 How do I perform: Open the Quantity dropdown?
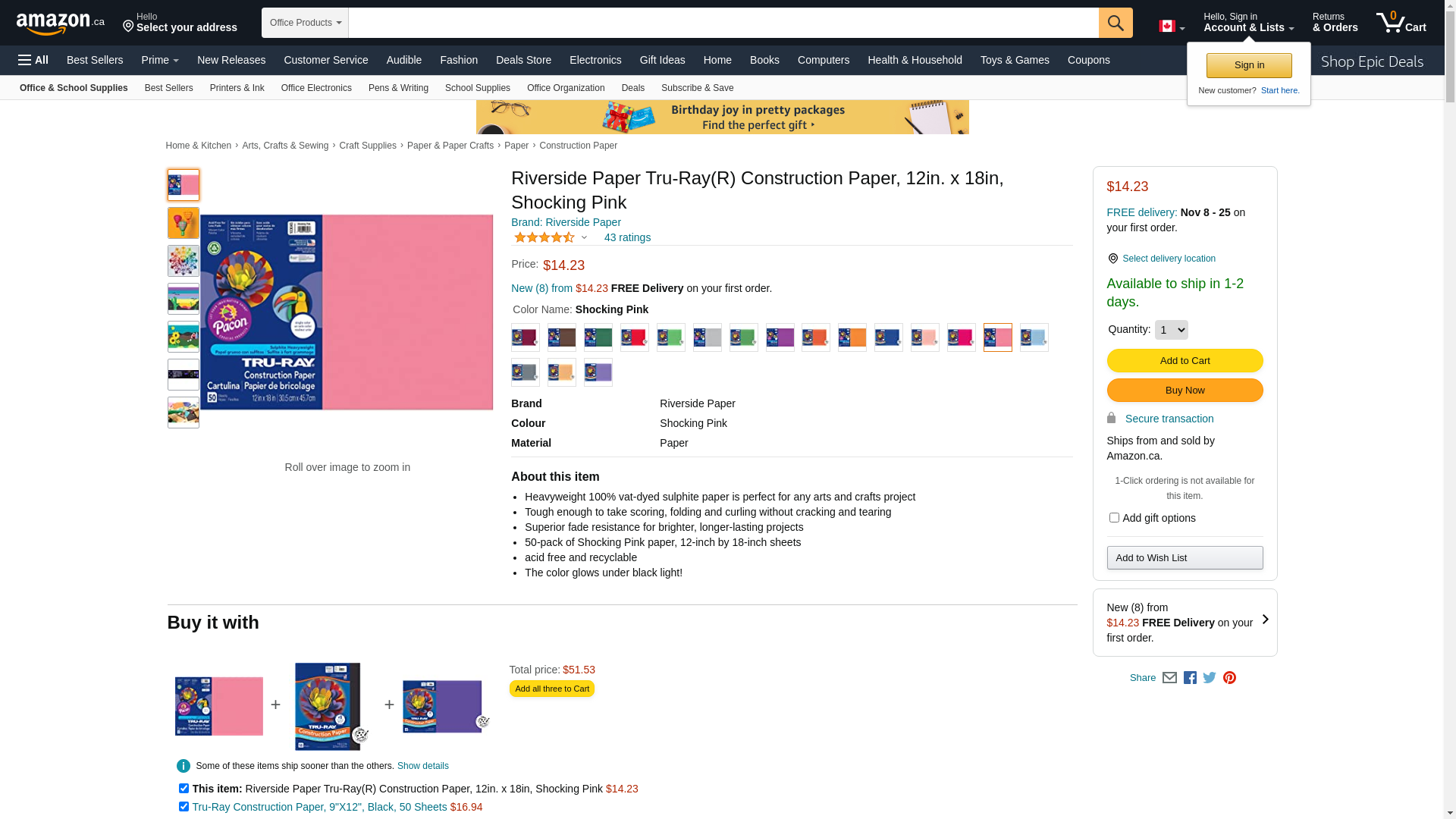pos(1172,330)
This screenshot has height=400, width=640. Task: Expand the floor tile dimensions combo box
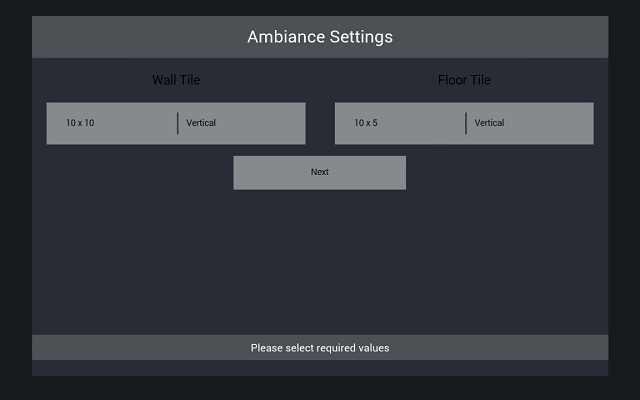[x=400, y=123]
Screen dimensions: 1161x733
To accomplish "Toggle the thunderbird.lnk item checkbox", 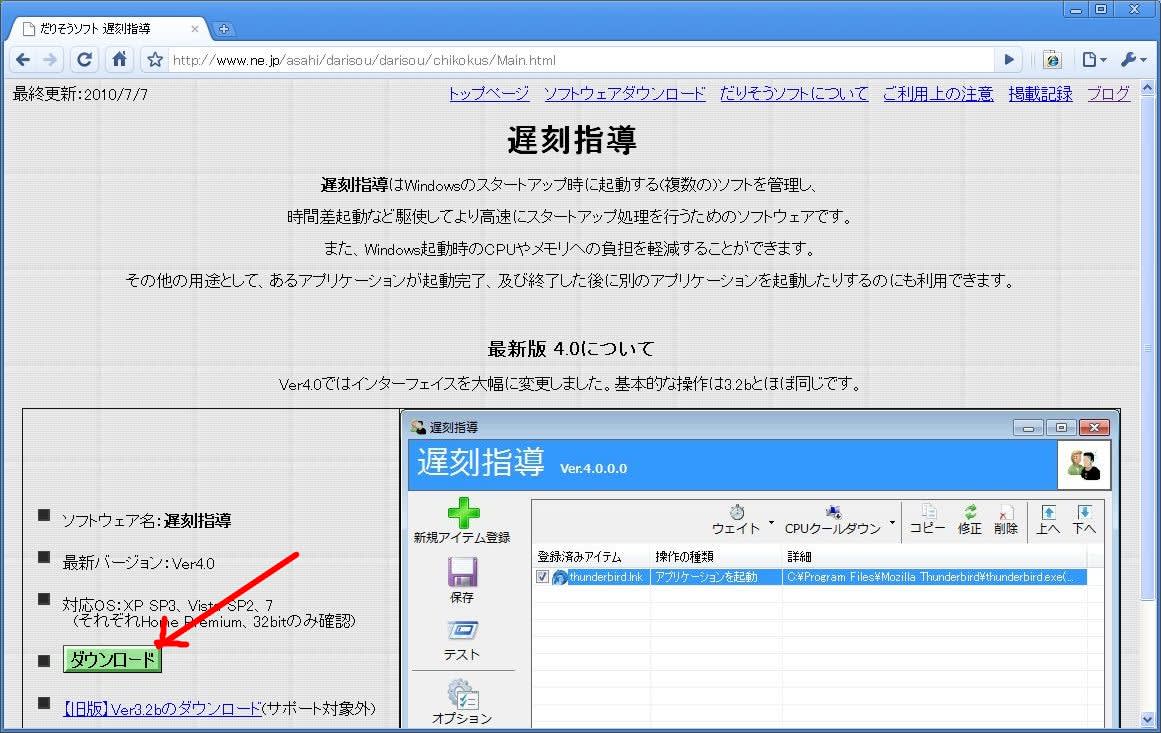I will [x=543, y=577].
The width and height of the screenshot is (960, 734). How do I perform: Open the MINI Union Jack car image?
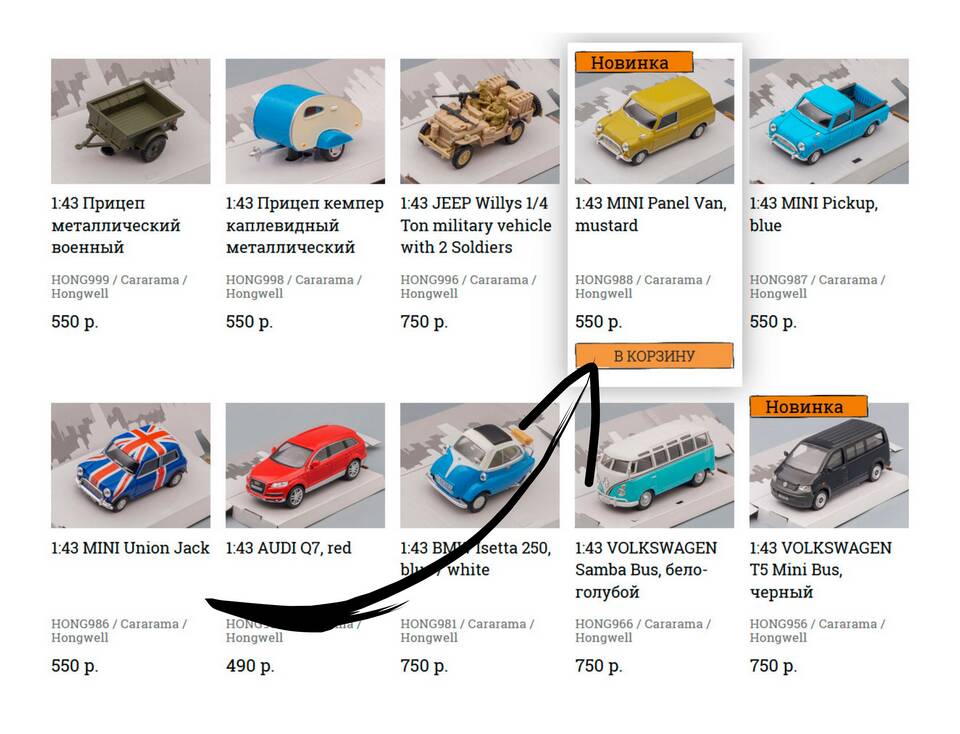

▸ **WHAT IS BEING ASKED**
Give back exactly the run of lines that opens the material above and ends at the line with "Screen dimensions: 1161x733". Omit the pictures.

▸ **ANSWER BOX**
 How do I perform: Open the Quantity dropdown?
pos(1172,330)
This screenshot has height=400, width=640. Task: Expand the floor tile dimensions combo box
[x=400, y=123]
Screen dimensions: 1161x733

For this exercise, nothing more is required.